| Registros |
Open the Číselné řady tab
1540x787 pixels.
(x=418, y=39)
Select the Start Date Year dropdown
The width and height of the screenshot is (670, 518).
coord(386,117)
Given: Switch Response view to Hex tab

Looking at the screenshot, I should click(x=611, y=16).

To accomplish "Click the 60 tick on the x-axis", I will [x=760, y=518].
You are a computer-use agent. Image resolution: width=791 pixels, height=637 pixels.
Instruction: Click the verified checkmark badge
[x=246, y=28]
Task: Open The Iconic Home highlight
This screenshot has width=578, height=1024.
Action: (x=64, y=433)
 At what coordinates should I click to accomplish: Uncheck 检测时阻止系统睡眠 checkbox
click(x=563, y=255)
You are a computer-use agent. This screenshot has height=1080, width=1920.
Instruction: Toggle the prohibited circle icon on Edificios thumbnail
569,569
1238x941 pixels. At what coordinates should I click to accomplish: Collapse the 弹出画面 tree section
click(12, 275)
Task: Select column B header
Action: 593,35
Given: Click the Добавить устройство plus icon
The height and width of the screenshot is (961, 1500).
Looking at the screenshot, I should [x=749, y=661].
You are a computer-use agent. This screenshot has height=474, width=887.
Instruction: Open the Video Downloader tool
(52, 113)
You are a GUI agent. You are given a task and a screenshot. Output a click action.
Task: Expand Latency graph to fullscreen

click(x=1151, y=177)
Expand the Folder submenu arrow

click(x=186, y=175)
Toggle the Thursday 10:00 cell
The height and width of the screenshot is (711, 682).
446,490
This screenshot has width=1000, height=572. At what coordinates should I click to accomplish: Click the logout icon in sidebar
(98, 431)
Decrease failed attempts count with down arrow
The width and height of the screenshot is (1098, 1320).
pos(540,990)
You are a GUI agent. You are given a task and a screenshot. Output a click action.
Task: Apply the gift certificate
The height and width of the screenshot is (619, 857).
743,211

| Desafio |
Por favor, transforme em uma tabela Markdown as linhas dos registros, começando na que contém "Decrease failed attempts" e terminando no fim dos registros, ambas incluídas. Use as colunas Nº e Linha, com o número de cada linha e o texto dela, e omita as linhas em branco.

| Resultado do exercício |
| Nº | Linha |
|---|---|
| 1 | Decrease failed attempts count with down arrow |
| 2 | The width and height of the screenshot is (1098, 1320). |
| 3 | pos(540,990) |
| 4 | You are a GUI agent. You are given a task and a screenshot. Output a click action. |
| 5 | Task: Apply the gift certificate |
| 6 | The height and width of the screenshot is (619, 857). |
| 7 | 743,211 |